Ya no hacen falta más pruebas para condenar a Sharon por crímenes contra la humanidad, y a Bush por complicidad necesaria. Del goteo de muertos producidos en los primeros enfrentamientos pasaron a los ataques selectivos con helicópteros equipados con artillería, continuaron con asesinatos de dirigentes de las organizaciones populares, intercalaron las más diversas operaciones «de castigo» contra la población civil para devolver, en la aritmética nazi del cien por uno, los muertos israelíes para, a día de hoy, intentar acabar con la Autoridad Nacional Palestina.

No bastan las recomendaciones a Sharon de que «con la guerra no va a ganar nada», como hace Aznar. Es imprescindible el envío de cascos azules que garantice el fin de la masacre. Le corresponde a Europa tomar la iniciativa, so pena de que los gobiernos europeos sean cuanto menos salpicados por la masacre palestina y condenados moralmente, ante los ojos de todos los pueblos, por denegación de auxilio a las víctimas de crímenes contra la humanidad.

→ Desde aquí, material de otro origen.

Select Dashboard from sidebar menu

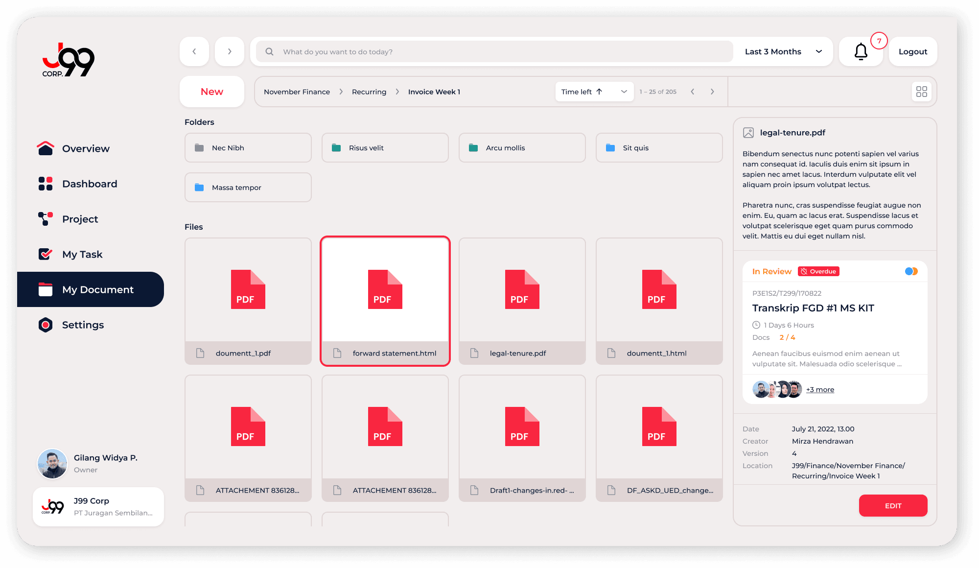coord(90,184)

La calculada masacre del pueblo palestino no es obra de «un loco», Sharon, y apoyada por un «militarista incendiario», Bush. Es el ensayo para acabar con los «pueblos terroristas». De no pararla podemos verla reproducida repetidas veces. Es imprescindible salir ante la embajada y consulados israelíes a exigir el alto el fuego y el levantamiento del cerco a Arafat.

Es necesario concentrarnos ante los ayuntamientos de todas las ciudades y pueblos de España para que los consistorios también lo reclamen. Hace falta ya que el parlamento, si responde al sentir de todos los ciudadanos amantes de la paz, la vida y la libertad, encabece esta exigencia, ejerciendo toda la presión en todos los foros internacionales, y convocando una gran manifestación de solidaridad con el pueblo palestino.

La calculada masacre del pueblo palestino no es obra de «un loco», Sharon, y apoyada por un «militarista incendiario», Bush. Es el ensayo para acabar con los «pueblos terroristas».